The new appraisal identifies 20 “plays” or geological formations liable to be worth drilling into. The GSC still only has enough data to guess at the potential of six targets. But the limited evidence already points to 41 trillion cubic feet of gas and 2.5 billion barrels of oil – at the very least, the report says.

“The assessment results indicate Carboniferous basins have a large gas resource potential, much higher than previously estimated. The resource potential numbers represent a minimum for the region because many of the conventional and all of the unconventional plays were only qualitatively assessed,” the GSC says. In addition, “The conventional resource potential for Cambrian Devonian strata may be much higher than reported here.”

There is a long tradition of mutual dependence between resource industries and the GSC – which is Canada’s oldest federal government agency, founded as a guide to the country’s potential when most of the country was still an unknown frontier. At the same time as the GSC paints technical portraits of Eastern Canada, its scientists are keeping tabs on a growing lineup of industrial explorers.
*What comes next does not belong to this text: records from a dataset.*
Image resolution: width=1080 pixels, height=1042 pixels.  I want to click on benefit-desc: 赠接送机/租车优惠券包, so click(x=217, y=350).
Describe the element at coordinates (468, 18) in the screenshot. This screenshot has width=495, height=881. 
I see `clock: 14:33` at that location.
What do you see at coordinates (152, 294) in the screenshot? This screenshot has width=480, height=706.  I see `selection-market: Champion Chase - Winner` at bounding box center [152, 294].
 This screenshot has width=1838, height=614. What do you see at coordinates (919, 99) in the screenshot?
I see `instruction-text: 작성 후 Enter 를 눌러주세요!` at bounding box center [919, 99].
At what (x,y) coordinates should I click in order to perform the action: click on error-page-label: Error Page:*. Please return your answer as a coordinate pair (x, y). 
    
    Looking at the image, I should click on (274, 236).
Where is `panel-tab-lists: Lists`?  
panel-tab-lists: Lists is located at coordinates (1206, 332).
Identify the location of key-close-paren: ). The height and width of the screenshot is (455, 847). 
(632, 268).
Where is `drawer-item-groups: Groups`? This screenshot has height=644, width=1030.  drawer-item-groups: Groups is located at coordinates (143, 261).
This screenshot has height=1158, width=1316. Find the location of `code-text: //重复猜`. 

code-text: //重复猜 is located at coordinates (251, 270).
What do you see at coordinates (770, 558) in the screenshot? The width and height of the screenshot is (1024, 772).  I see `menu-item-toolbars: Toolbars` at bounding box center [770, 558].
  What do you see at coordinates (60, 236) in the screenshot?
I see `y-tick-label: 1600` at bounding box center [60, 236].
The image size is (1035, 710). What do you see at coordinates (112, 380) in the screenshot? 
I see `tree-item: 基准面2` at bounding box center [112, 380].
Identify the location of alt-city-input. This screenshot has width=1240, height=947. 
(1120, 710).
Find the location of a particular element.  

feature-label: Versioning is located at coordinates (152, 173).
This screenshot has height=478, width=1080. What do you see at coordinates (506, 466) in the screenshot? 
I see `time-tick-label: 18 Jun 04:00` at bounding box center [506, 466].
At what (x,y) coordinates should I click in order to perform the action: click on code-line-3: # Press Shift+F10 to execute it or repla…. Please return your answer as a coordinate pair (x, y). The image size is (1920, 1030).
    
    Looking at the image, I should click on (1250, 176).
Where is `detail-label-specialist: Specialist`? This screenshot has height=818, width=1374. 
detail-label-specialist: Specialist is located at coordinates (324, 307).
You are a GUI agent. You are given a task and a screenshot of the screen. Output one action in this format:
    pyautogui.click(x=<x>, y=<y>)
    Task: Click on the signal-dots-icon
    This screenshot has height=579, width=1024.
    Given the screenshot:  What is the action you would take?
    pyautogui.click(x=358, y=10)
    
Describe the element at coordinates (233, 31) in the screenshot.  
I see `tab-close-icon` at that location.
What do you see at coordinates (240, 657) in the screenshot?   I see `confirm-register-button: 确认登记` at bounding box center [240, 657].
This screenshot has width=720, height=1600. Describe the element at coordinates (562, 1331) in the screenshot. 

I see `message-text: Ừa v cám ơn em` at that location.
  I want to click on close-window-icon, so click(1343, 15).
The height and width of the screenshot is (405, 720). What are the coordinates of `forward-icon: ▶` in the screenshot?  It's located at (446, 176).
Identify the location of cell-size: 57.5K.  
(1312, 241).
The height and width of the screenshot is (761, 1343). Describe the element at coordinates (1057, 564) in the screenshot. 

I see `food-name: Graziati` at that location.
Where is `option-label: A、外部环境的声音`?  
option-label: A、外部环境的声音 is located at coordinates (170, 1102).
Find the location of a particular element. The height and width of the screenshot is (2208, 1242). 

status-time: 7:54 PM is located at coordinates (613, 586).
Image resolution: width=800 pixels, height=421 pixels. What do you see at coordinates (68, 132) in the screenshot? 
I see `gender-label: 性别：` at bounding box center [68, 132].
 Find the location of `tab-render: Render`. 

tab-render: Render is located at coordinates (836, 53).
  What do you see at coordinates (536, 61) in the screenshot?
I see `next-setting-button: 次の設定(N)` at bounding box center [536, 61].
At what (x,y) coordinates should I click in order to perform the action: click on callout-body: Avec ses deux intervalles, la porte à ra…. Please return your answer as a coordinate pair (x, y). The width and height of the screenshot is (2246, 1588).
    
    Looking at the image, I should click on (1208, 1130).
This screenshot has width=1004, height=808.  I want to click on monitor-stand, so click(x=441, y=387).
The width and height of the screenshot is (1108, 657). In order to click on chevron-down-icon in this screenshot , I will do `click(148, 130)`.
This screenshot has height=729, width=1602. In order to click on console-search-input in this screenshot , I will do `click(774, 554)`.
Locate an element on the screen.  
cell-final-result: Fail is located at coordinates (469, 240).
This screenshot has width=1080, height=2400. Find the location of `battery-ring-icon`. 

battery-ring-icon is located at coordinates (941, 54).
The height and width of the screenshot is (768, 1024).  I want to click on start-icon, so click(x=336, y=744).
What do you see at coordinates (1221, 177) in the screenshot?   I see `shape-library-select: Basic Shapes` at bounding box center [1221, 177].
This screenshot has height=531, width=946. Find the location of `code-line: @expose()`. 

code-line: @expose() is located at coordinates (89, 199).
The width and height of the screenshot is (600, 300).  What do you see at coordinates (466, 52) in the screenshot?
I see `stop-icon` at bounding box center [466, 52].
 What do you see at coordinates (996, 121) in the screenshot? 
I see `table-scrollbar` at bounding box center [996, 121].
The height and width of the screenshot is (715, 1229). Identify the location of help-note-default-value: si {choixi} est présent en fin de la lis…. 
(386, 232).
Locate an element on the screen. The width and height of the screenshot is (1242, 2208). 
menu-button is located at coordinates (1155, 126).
Although results are often kept secret to avoid tipping off potential rivals, enough is known to suggest that private sector geologists are starting to agree with the GSC view of the eastern region. The survey identifies widely dispersed eastern exploration campaigns involving 14 companies. Along with Junex and Forest Oil, the pioneers include Talisman Energy Inc., Questerre Energy Corp., Gastem Inc., Canbriam Energy Inc., Triangle Petroleum Corp., Elmworth Energy Corp., Contact Exploration Inc., Corridor Resources Inc., PetroWorth Resources Inc., Deer Lake Oil and Gas Inc., East Coast Energy Inc. and Stealth Ventures Ltd.

Much of the effort centers on unconventional coalbed methane and shale gas targets. Too little is known or disclosed about those for the GSC to provide official resource projections. But the federal government agency observes that preliminary industry estimates for just one potential shale gas source already exceed 40 trillion cubic feet. Purely geological data points to eastern Canadian shale formations up to 1,800 meters (5,880 feet) thick, with organic material content well up on the scale required for natural generation of significant gas deposits.

The unconventional gas potential of the Appalachian region of eastern North America should come as no surprise, the GSC suggests. Current U.S. drilling, as well as the pioneer Canadian work, is repeating history so old that it has been largely forgotten.

“Shale gas actually has a long but poorly known history. The first known shale gas production occurred in 1821, when local townsfolk drilled a well 8.3 meters [27 feet] deep at Fredonia, N.Y., making this the oldest hydrocarbon play in North America,” the GSC scholars point out.